Or, entendons-nous bien, tes aliments, tu aimerais bien pouvoir les garder.
Alors il faut faire un choix. Si tu continues de te terrer dans ton mutisme, si tu refuses de laisser sortir les mots et surtout les peurs qu’ils représentent pour toi (car tout ça est dans ta tête, poulette, dans ta tête), tu finiras anorexique passive, sans la moindre volonté de le devenir.

Mais tu emmerdes je depuis déjà une grosse heure. Passons le relais.

Il était une fois.
ça commence bien, quand ça commence comme ça. On croit qu’on va tomber dans un conte de fées. On croit rêver.
Il était une fois une petite fille indigeste qui rêvait de pouvoir arrêter de l’être et de savoir.
Il était une fois une petite fille digérée qui rêvait de pouvoir être et avoir.
Trop facile le coup de la petite fille. Prends de la distance, ok, mais n’exagère quand même pas.

Disons qu’il était une femme qui savait pas trop comment faire pour le devenir.
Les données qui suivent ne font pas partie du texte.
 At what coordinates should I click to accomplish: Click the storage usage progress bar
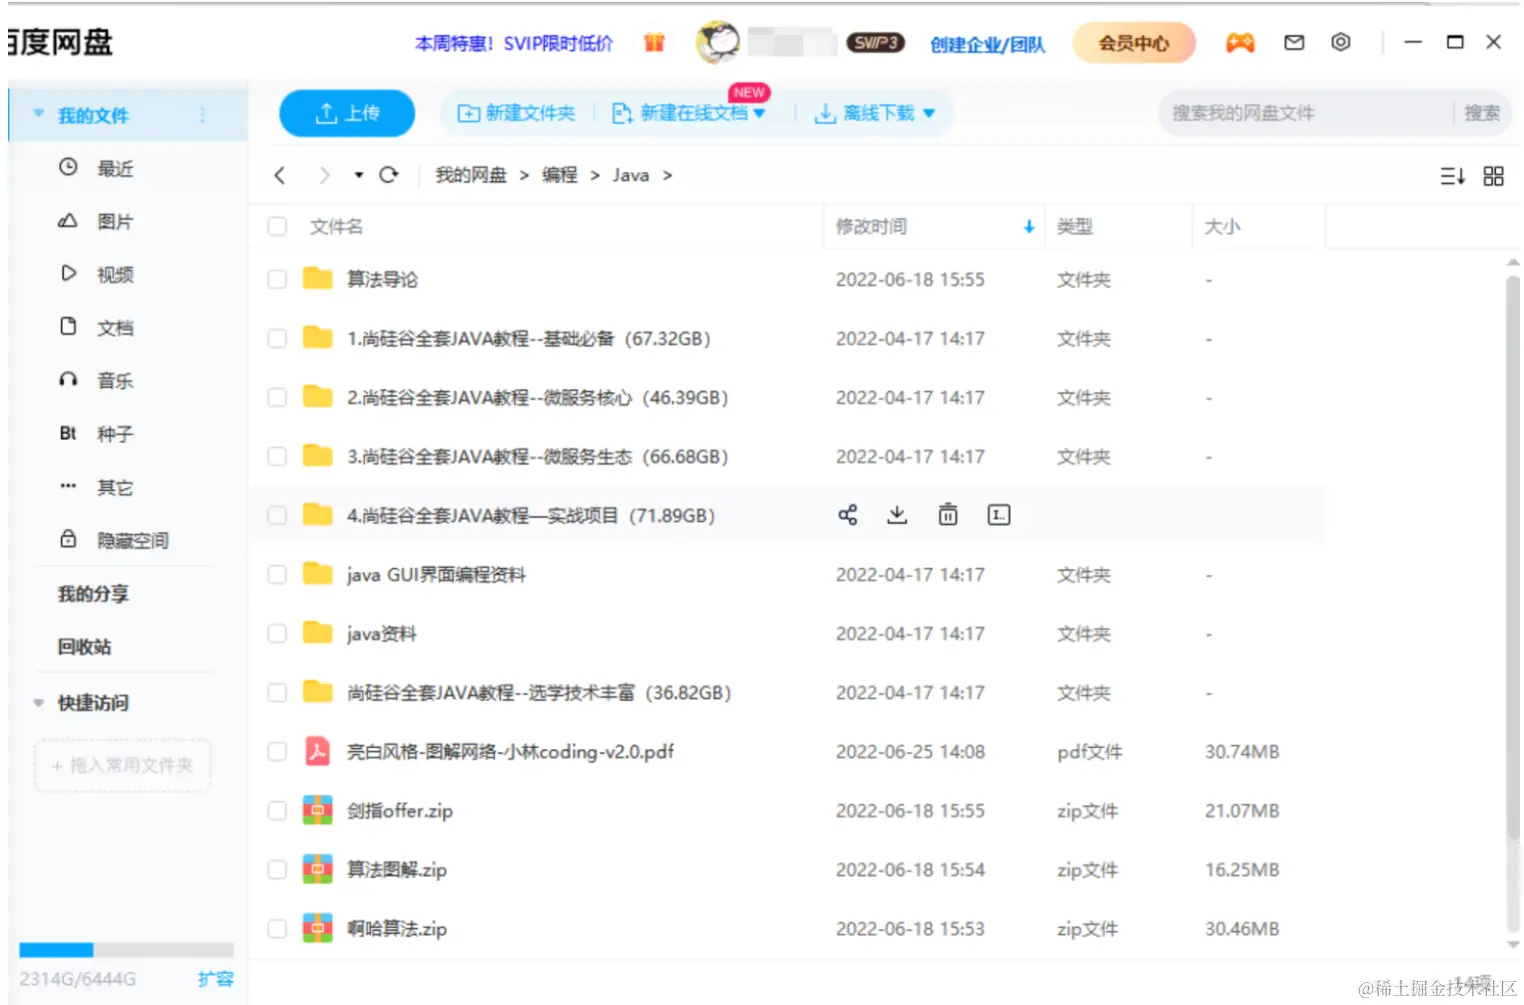tap(126, 950)
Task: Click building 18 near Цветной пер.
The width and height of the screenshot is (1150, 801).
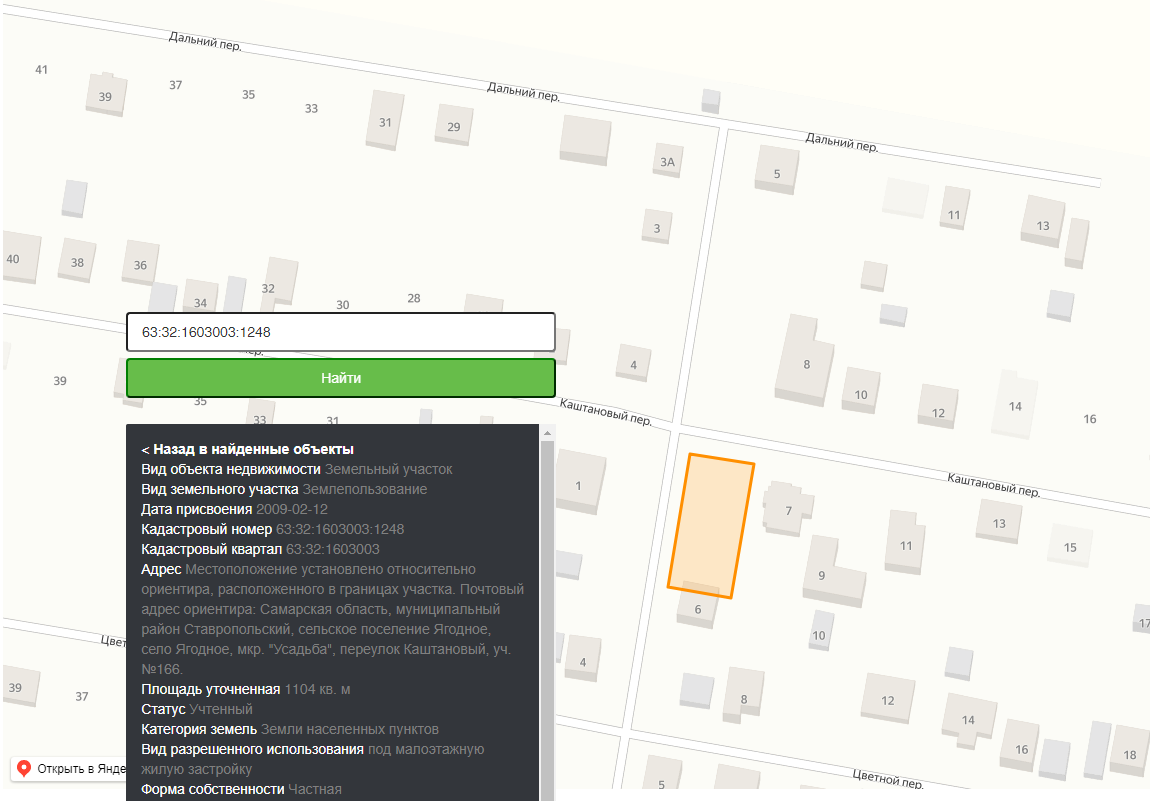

Elle était un monde aux cheveux de petite fille dans lequel réfléchir est beaucoup plus simple que parler, depuis toujours.
Dans ce monde vivaient des tabous très très méchants et très difficiles à tuer.
Mais passons au level 28 et disons que les tabous se sont fait rétamer la tronche à coups de lance roquettes.
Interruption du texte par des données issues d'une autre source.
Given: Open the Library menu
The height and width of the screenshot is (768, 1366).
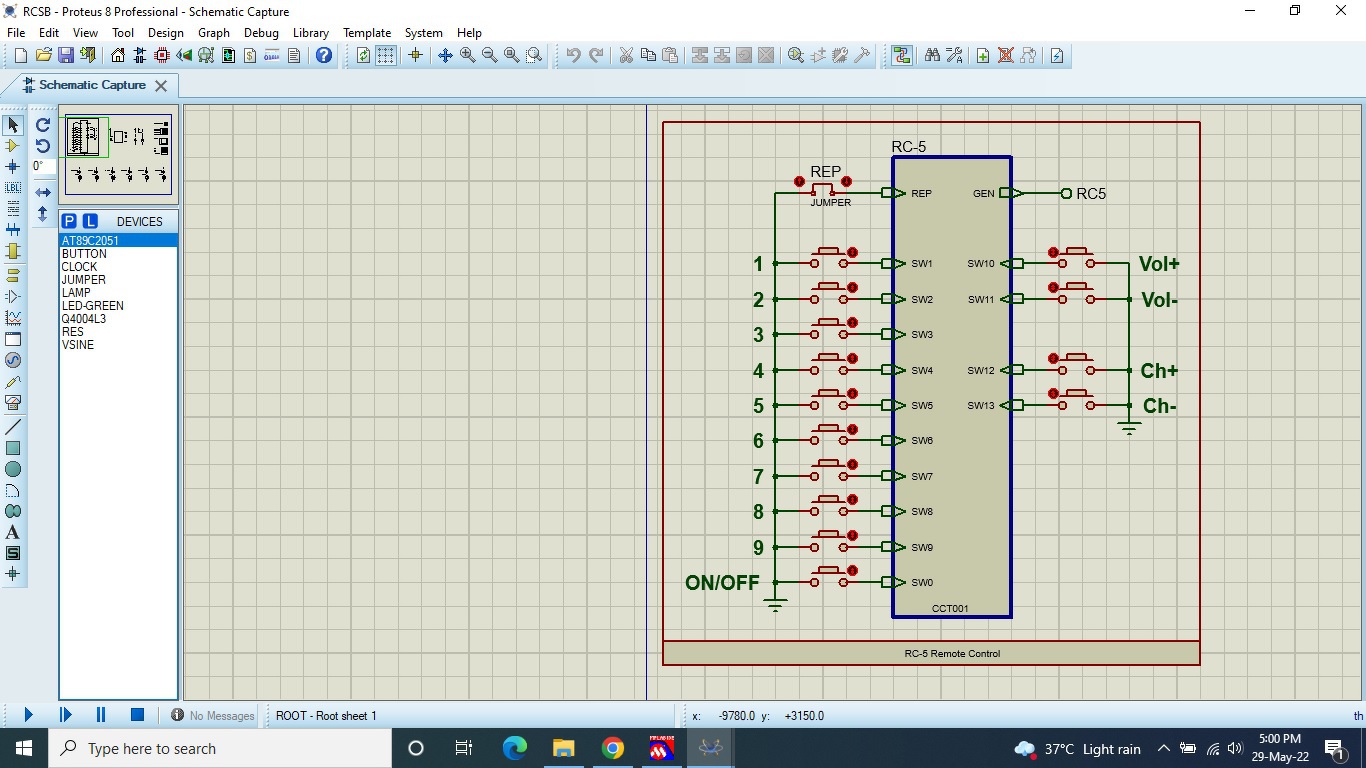Looking at the screenshot, I should (x=310, y=33).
Elle était maintenant un monde aux cheveux longs, level 31, dans lequel réfléchir est toujours beaucoup plus simple que parler.
Les concepteurs du jeu racontent vraiment n’importe quoi, je vous l’accorde.
D’autant plus que les tabous sont toujours là. Juste qu’ils se sont déguisés.
Au lieu de s’appeler cul, sexe, masturbation, vibromasseur, éjaculation (ça va en faire des visites sympas sur ton blog tout ça, poulette), les tabous s’appellent amour, sentiment, projets, vie, confiance.

Elle était une fois un monde un peu paumé, ma foi.
D’autant plus quand le monde aux cheveux blancs vient frapper à la porte du monde aux cheveux longs et lui demande « est-ce que tu baises, une fois ? ». Et alors là, ça part en sucette, en couilles, et les trois.
Le monde aux cheveux longs répond oui, se retrouve avec les cheveux de la petite fille, coupe au carré, reconnaît les tabous pas morts déguisés, panique et beaucoup et bon.
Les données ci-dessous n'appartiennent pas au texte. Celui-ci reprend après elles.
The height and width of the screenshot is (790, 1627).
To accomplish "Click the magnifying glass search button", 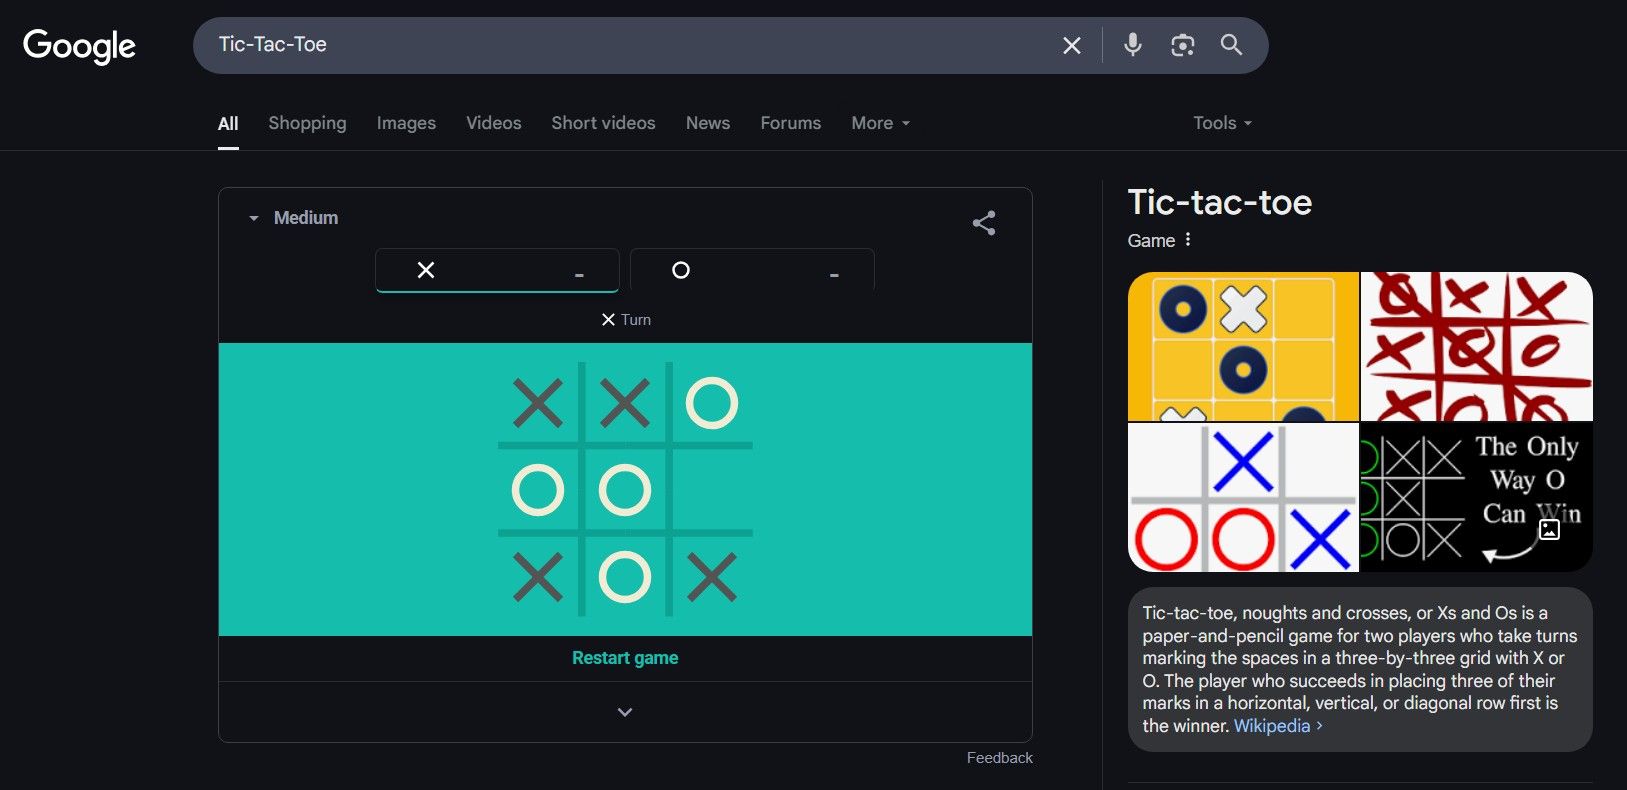I will click(x=1231, y=45).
Il est pas très marrant ton jeu.
Tu soulèves des problèmes maladifs profonds. Il et elle s’envoient en l’air.
Et moi dans tout ça ?

Oui, me revoilà. Moi et ma brosse à dents.
Je vais poser une petite annonce peut-être.
Femme un peu nerveuse cherche solution pour arriver à laisser sortir ses émotions (sans alcool), ses mots nourriciers pourris et nauséabonds qu’on appelle amour et qu’on assume pas. Qu’on appelle sentiment et qu’on jalouse. Qu’on appelle projets et qu’on fuit. Qu’on appelle vie et qu’on n’imagine pas. Qu’on appelle confiance et qu’on n’a même pas en soi.
C’est juste pour arriver à garder mon repas quand je me brosse les dents.
Juste pour ça.
Et aussi pour pouvoir passer au level 32 tranquillou en arrêtant de se murer dans le silence triste où il est plus obscène de se dire « quand est-ce qu’on parle ? » que « quand est-ce qu’on baise ? ».
Au level 33, peut-être même qu’il serait une fois un monde où les tabous seraient morts pour de vrai et où on pourrait se dire les deux à la fois.